# Data for this exercise
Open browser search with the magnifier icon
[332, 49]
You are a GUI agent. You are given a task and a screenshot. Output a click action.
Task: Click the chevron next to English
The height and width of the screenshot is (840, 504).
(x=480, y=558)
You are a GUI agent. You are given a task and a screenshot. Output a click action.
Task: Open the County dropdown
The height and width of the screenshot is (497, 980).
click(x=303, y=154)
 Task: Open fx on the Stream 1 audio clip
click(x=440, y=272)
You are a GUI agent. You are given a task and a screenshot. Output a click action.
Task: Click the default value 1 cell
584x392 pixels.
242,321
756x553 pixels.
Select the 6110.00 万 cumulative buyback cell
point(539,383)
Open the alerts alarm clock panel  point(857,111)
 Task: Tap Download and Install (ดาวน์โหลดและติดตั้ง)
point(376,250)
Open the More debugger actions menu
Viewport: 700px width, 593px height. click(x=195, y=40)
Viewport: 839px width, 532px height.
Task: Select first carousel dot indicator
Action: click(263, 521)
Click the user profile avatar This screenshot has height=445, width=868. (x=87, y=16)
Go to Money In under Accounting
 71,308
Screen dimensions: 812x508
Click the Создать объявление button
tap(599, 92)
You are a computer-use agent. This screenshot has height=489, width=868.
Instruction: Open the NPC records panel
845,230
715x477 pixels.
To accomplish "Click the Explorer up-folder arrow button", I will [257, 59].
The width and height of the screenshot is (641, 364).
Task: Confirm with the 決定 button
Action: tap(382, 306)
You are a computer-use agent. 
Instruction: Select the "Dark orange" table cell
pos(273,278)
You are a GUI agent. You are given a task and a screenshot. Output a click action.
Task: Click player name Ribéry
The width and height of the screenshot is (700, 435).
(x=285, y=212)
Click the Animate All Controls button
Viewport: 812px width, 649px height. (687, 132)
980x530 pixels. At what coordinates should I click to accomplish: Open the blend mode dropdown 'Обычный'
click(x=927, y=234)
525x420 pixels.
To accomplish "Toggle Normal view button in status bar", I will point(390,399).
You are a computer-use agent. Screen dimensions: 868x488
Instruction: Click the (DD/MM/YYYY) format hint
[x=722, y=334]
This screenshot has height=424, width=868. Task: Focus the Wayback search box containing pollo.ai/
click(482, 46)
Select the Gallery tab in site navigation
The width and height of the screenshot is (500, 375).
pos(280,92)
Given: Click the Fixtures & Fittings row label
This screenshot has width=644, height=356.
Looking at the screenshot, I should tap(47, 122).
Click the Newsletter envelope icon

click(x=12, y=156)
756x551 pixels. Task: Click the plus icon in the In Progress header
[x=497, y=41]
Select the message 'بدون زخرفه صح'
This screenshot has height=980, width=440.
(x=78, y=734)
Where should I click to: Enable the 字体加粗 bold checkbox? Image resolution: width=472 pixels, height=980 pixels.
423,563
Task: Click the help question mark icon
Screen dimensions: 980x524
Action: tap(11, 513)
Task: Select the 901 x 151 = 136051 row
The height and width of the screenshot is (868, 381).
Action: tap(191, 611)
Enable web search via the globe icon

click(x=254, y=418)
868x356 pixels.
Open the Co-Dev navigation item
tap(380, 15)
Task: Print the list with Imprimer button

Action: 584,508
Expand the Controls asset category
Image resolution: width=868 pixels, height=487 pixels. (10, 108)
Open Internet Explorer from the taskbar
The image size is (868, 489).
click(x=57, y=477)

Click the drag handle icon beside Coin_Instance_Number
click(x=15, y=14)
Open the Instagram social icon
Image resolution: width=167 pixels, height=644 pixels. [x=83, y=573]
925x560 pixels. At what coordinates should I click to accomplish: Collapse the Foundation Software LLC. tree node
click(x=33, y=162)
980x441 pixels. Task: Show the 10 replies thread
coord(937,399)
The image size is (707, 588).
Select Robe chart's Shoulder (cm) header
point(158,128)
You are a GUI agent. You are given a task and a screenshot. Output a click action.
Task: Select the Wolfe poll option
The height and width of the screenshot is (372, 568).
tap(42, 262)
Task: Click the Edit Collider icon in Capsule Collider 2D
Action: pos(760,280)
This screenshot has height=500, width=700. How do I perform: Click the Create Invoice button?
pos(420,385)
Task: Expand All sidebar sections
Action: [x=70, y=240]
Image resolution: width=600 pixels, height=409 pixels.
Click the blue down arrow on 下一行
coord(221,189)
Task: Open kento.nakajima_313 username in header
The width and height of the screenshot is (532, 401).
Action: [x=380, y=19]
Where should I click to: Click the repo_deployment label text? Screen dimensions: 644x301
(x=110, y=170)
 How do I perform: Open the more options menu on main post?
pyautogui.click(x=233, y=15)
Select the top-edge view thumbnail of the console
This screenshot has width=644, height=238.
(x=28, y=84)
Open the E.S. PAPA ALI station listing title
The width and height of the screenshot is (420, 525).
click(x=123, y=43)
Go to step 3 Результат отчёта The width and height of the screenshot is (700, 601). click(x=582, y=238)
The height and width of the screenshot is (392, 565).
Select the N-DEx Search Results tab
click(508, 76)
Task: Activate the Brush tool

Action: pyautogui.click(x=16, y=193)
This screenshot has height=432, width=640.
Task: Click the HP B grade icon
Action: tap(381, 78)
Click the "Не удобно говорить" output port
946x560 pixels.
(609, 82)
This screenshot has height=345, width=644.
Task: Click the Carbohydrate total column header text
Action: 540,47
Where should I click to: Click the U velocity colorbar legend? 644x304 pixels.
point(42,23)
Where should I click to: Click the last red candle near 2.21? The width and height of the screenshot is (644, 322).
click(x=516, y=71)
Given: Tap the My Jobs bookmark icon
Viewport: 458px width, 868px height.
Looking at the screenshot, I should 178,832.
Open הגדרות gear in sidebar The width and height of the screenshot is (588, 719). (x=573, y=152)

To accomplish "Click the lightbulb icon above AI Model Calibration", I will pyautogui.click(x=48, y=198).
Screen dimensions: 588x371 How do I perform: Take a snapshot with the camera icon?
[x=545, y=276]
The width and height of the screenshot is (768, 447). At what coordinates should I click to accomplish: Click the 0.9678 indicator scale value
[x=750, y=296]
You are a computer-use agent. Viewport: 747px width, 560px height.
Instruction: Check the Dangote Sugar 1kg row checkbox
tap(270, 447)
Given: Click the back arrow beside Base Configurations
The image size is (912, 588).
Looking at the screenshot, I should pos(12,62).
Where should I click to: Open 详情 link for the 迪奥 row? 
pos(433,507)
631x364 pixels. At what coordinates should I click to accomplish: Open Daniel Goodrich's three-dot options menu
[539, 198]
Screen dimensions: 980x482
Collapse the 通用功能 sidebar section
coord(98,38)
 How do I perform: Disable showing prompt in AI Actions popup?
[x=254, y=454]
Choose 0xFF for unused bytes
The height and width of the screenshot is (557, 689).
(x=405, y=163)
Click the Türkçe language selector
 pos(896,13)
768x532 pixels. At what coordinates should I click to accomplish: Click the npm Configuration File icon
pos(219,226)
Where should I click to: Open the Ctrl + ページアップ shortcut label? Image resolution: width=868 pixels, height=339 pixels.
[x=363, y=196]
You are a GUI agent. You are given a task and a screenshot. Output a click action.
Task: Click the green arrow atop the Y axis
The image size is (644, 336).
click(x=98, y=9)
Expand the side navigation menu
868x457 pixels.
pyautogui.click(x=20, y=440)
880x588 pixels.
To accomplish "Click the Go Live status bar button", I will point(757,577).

# What you should do
Set down, exactly as they appear, the line holding "Collapse the 通用功能 sidebar section" and every line after it until the records end.

# Result
Collapse the 通用功能 sidebar section
coord(98,38)
 How do I perform: Disable showing prompt in AI Actions popup?
[x=254, y=454]
Choose 0xFF for unused bytes
The height and width of the screenshot is (557, 689).
(x=405, y=163)
Click the Türkçe language selector
 pos(896,13)
768x532 pixels. At what coordinates should I click to accomplish: Click the npm Configuration File icon
pos(219,226)
Where should I click to: Open the Ctrl + ページアップ shortcut label? Image resolution: width=868 pixels, height=339 pixels.
[x=363, y=196]
You are a GUI agent. You are given a task and a screenshot. Output a click action.
Task: Click the green arrow atop the Y axis
The image size is (644, 336).
click(x=98, y=9)
Expand the side navigation menu
868x457 pixels.
pyautogui.click(x=20, y=440)
880x588 pixels.
To accomplish "Click the Go Live status bar button", I will point(757,577).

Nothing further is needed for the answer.